The idea is to use a Timestamp Authority to attest or verify when the signature has been generated.

The current approach offers a way of verifying the signature time using the timestamp on the inclusion proof. However, this is unreliable because the time here is not verifiable. To quote the spec :

Timestamping. Currently, the Transparency Service includes a timestamp in its response to the Signer. This timestamp comes from the Transparency Service's internal clock, which is not externally verifiable or immutable.

Using a dedicated Time Source (such as a TSA) separates concerns between the timestamp and logging. A TSA provides a cryptographically verifiable, trusted timestamp designed for this purpose (following RFC 3161). This is particularly important for the "hybrid model" of certificate verification described in the spec, where signatures must have a valid timestamp while every certificate in the chain up to the root is valid.

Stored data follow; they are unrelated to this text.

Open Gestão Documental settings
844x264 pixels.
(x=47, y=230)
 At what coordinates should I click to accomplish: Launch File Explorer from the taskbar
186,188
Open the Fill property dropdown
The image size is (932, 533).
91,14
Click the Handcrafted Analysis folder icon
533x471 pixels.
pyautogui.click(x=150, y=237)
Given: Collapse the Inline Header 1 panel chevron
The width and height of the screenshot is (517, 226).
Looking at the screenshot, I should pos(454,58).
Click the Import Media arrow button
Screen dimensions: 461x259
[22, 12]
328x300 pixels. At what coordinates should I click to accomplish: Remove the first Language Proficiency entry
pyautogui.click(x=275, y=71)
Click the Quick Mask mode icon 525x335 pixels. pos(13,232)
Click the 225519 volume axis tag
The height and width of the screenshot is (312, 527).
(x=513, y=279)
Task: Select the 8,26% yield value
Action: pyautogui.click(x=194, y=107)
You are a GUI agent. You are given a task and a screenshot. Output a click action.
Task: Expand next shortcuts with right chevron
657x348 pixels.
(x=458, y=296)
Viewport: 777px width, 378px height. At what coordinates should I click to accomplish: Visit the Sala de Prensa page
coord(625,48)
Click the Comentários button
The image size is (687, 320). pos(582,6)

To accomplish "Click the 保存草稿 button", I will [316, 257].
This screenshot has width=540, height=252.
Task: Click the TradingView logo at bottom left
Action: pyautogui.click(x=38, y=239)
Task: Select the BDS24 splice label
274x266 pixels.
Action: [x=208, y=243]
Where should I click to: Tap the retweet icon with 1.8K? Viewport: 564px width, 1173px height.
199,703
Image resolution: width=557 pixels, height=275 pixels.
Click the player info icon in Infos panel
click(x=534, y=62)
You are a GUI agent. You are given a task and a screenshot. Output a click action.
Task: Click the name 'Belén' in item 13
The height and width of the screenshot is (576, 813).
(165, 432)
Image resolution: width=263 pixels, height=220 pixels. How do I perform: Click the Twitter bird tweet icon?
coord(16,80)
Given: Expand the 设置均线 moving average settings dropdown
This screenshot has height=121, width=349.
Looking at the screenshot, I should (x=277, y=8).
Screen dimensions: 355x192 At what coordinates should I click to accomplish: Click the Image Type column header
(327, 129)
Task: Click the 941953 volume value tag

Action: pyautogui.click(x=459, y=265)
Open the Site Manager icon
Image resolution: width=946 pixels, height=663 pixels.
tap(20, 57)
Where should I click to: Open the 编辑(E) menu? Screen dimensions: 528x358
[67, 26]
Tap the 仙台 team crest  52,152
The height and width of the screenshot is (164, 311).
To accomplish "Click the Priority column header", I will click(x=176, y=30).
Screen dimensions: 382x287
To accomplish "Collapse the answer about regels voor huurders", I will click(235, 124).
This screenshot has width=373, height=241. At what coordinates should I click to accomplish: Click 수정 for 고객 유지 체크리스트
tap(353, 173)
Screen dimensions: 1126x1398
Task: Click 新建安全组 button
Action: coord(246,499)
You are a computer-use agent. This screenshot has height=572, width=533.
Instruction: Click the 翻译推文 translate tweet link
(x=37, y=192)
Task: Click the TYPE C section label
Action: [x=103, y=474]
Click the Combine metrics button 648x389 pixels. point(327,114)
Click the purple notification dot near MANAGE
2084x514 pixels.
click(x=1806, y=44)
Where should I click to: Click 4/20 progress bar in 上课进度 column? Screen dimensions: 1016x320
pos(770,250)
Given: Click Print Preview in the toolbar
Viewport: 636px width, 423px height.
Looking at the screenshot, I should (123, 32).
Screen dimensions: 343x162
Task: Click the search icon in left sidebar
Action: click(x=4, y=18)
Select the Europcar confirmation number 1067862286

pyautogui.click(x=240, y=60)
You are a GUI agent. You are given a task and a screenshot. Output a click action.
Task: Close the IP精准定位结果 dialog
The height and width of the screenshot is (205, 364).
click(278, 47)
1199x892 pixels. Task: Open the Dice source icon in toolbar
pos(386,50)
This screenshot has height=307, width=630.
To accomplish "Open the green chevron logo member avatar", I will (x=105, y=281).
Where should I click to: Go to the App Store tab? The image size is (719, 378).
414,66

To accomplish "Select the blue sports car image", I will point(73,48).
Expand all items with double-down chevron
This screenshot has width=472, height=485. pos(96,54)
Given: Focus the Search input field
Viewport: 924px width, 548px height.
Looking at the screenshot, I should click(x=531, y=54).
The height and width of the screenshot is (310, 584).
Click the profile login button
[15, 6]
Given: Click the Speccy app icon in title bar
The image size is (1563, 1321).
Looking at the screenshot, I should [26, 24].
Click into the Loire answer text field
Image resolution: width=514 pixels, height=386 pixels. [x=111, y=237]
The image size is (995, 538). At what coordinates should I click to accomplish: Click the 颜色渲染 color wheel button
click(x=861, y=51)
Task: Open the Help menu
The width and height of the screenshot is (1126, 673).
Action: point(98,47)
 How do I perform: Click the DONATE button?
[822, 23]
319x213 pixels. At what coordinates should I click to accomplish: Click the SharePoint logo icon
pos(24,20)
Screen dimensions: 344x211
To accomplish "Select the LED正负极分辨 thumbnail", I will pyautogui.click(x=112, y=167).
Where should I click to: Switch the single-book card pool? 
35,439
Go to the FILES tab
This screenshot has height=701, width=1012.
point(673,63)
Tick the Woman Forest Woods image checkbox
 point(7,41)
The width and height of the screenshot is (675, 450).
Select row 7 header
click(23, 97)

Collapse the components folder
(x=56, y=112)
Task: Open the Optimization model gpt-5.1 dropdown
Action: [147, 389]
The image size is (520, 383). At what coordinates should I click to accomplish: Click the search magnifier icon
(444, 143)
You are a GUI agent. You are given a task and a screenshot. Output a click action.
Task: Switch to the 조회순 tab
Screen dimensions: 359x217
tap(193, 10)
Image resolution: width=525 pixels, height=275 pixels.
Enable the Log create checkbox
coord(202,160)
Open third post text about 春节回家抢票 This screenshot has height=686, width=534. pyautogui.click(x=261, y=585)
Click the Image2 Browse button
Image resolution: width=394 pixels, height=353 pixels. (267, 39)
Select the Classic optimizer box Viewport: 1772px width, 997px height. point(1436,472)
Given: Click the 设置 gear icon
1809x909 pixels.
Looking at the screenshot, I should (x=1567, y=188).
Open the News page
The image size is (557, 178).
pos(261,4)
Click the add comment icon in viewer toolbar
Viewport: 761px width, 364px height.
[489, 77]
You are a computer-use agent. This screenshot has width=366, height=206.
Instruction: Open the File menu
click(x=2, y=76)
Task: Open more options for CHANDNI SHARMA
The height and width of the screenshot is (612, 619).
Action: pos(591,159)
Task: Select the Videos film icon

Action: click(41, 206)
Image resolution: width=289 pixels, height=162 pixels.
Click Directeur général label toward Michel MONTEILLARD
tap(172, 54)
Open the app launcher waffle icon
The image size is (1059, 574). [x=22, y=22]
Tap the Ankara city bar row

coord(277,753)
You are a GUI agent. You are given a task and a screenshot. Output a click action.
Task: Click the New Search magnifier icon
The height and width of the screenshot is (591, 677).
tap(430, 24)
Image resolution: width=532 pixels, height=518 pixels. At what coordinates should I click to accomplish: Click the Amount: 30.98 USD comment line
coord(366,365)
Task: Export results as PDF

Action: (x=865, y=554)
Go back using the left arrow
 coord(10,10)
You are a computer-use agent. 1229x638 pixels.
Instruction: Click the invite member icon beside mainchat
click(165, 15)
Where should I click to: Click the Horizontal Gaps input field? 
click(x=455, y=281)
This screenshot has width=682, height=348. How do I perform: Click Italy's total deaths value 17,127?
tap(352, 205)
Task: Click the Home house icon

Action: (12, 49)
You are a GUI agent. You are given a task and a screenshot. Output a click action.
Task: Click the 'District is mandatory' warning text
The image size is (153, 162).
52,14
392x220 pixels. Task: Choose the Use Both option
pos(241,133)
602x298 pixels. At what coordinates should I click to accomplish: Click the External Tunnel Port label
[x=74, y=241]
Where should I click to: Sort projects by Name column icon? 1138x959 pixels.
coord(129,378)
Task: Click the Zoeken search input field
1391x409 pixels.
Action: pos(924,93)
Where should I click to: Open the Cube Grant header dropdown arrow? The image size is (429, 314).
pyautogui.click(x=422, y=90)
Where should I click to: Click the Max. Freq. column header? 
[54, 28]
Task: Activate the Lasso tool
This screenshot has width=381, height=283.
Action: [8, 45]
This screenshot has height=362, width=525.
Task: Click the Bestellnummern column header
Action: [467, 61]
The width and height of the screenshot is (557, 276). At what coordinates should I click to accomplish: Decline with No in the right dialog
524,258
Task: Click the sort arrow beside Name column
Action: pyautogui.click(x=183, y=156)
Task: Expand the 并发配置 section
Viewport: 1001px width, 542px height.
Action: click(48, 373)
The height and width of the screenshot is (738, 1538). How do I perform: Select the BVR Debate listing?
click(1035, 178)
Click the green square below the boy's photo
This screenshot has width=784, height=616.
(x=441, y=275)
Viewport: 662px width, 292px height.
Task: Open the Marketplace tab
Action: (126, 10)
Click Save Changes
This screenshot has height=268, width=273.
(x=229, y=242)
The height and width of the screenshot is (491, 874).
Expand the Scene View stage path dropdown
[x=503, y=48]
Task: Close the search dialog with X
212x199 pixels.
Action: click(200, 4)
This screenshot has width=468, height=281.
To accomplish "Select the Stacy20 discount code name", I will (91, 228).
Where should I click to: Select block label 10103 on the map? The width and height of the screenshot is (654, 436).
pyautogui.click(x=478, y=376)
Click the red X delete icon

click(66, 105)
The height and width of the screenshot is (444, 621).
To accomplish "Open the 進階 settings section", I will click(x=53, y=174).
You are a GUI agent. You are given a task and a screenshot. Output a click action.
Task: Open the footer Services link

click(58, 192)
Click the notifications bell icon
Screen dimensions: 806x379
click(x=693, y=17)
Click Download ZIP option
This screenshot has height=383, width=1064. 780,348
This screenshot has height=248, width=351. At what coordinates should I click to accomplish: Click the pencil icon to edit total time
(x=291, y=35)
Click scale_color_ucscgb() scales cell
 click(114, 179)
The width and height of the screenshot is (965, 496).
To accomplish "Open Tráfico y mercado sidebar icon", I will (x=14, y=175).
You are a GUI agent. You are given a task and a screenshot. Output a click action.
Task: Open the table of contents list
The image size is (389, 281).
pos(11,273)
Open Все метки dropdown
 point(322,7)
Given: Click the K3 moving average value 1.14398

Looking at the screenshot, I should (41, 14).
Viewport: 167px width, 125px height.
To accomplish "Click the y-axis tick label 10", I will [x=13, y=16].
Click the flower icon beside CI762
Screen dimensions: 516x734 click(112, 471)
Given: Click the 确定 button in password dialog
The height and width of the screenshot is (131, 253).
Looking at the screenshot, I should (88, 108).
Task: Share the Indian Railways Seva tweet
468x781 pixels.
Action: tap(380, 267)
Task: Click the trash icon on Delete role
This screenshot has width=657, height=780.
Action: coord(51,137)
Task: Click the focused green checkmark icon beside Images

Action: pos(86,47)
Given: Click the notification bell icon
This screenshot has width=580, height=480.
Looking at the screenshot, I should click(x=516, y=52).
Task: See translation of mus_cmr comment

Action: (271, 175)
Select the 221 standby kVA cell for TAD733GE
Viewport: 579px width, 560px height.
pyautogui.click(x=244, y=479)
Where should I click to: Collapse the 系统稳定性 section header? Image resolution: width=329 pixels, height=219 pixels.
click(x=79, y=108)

And as an excellent point, it allows us to be more closely aligned with the spec:

For this reason, a Signer SHOULD get their signatures timestamped.

This also improves the verification flexibility where we can now support three different scenarios :

  • Using only TSA timestamp
  • Using only Transparency Service timestamp ( not recommended)
  • Use both for additional security

Implementation design

Most of the required components are already available in Sigstore's protobuf models, and the main part of the work is to do some plumbing.
We also have a baseline implementation in sigstore-go, which we can follow for recommended practices for verifying the timestamp.

Some key choices :

The workflow for verifying a bundle should not change. As specified in the spec, if the bundle embeds signed timestamps, they must be verified, or the verification will end with an error.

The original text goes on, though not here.